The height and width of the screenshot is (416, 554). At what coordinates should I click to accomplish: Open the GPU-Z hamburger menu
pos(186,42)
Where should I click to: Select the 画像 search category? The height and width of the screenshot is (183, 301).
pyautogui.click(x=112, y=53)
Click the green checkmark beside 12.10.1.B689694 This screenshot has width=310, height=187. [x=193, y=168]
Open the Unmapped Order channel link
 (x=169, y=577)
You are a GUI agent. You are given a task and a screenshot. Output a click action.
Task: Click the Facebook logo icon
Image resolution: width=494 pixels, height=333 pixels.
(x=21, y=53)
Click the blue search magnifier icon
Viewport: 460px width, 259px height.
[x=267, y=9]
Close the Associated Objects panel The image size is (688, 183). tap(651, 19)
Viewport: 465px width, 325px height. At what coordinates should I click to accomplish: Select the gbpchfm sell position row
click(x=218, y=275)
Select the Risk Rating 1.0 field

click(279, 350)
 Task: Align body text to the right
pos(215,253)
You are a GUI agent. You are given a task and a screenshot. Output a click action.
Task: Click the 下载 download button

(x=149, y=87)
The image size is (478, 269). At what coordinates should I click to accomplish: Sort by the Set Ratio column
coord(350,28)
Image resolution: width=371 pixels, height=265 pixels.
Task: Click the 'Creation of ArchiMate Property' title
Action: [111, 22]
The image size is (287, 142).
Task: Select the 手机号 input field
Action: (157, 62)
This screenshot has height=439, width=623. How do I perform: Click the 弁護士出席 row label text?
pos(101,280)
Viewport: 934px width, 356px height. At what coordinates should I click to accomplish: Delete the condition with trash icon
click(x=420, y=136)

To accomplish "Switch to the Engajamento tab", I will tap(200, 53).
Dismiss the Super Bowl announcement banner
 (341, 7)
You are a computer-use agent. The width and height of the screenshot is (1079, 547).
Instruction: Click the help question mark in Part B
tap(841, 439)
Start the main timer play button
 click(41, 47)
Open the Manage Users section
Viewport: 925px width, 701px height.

- - - - - - -

To do> The required answer is the line with "Task: Click the 下载 download button" plus every line after it to the end of the entries above, transcribed exactly.

Final answer>
Task: Click the 下载 download button

(x=149, y=87)
The image size is (478, 269). At what coordinates should I click to accomplish: Sort by the Set Ratio column
coord(350,28)
Image resolution: width=371 pixels, height=265 pixels.
Task: Click the 'Creation of ArchiMate Property' title
Action: [111, 22]
The image size is (287, 142).
Task: Select the 手机号 input field
Action: (157, 62)
This screenshot has height=439, width=623. How do I perform: Click the 弁護士出席 row label text?
pos(101,280)
Viewport: 934px width, 356px height. At what coordinates should I click to accomplish: Delete the condition with trash icon
click(x=420, y=136)

To accomplish "Switch to the Engajamento tab", I will tap(200, 53).
Dismiss the Super Bowl announcement banner
 (341, 7)
You are a computer-use agent. The width and height of the screenshot is (1079, 547).
Instruction: Click the help question mark in Part B
tap(841, 439)
Start the main timer play button
 click(41, 47)
Open the Manage Users section
Viewport: 925px width, 701px height.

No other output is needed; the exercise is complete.